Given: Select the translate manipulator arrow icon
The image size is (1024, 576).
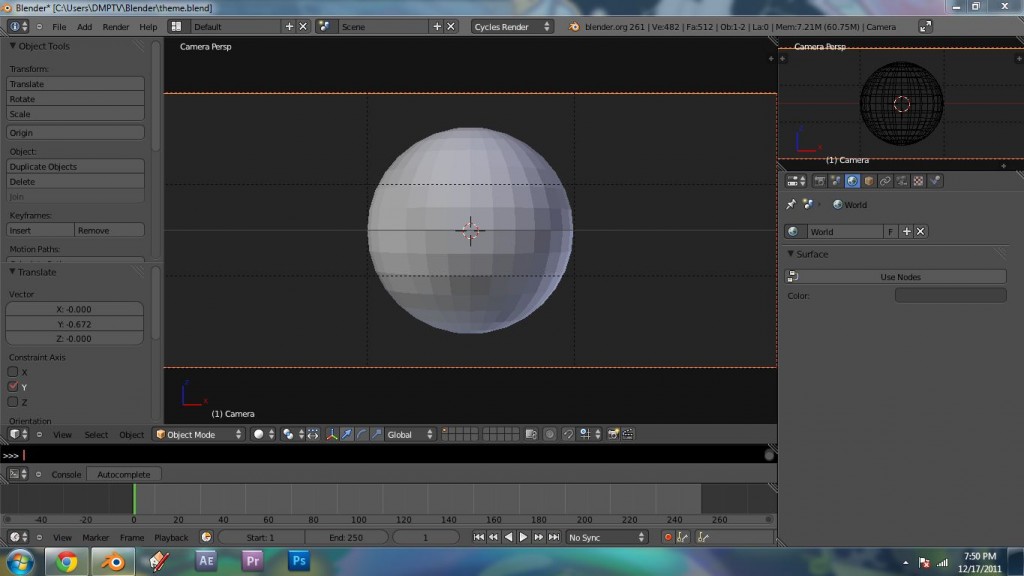Looking at the screenshot, I should (x=347, y=434).
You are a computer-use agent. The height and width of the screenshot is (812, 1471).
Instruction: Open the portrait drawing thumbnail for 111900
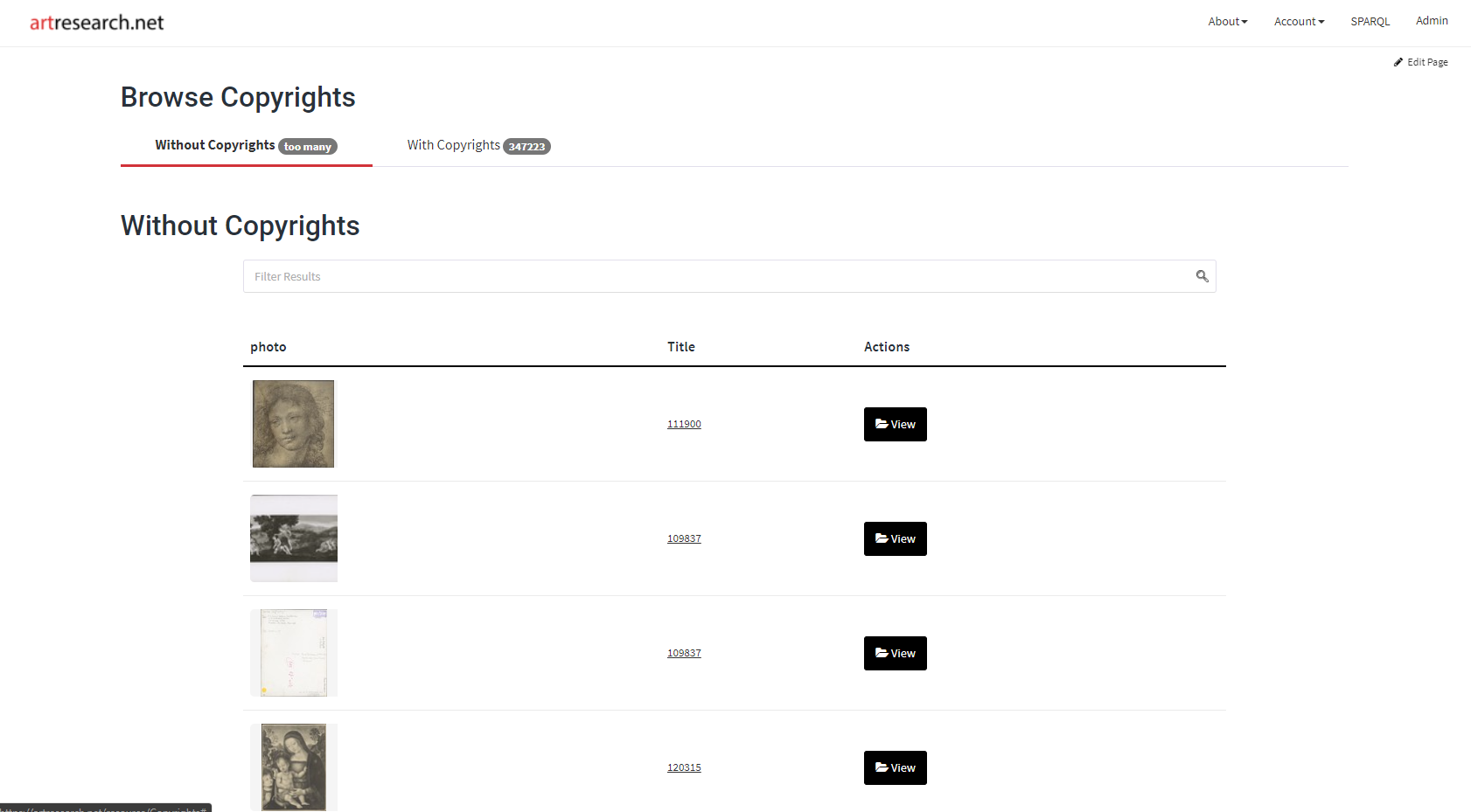293,423
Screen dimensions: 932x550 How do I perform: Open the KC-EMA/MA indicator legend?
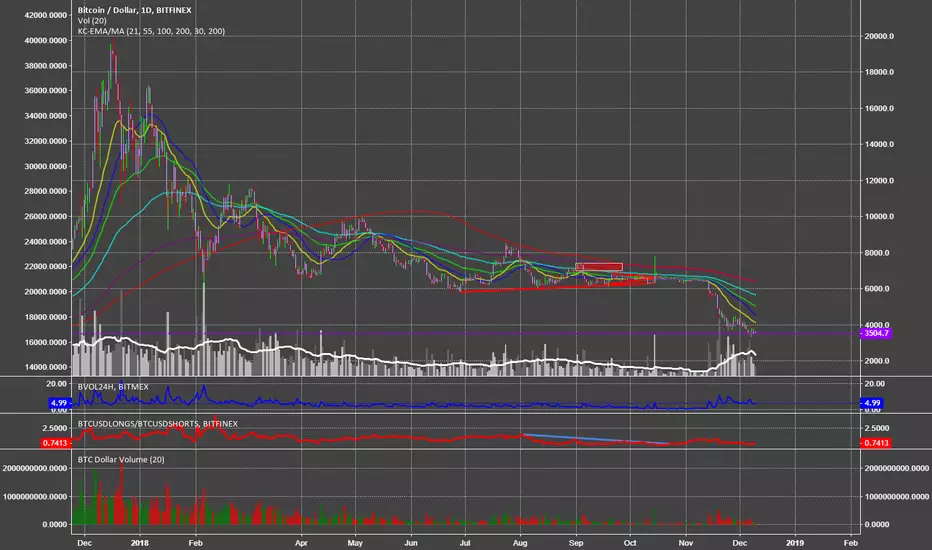point(151,31)
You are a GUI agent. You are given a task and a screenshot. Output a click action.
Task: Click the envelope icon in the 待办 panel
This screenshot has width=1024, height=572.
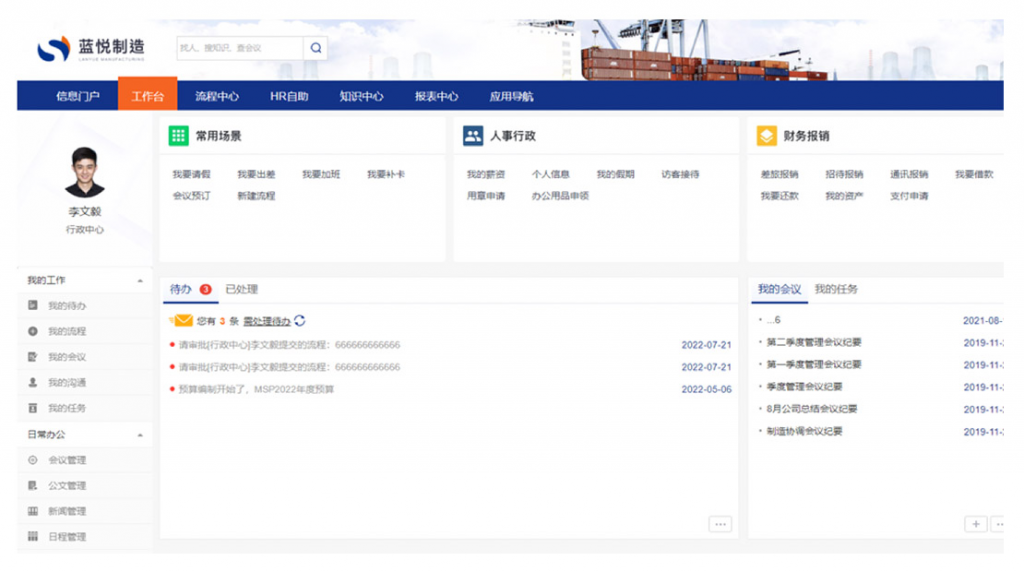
● ● ● ●
=== What the task asks ===
Beginning with the line that contains "Screen dimensions: 932x550" and ending with the last line of the data above, output those lines exactly and nothing more, without any pictures.

=== Solution for this problem ===
Screen dimensions: 932x550 How do I perform: Open the KC-EMA/MA indicator legend?
point(151,31)
You are a GUI agent. You are given a task and a screenshot. Output a click action.
Task: Click the envelope icon in the 待办 panel
This screenshot has width=1024, height=572.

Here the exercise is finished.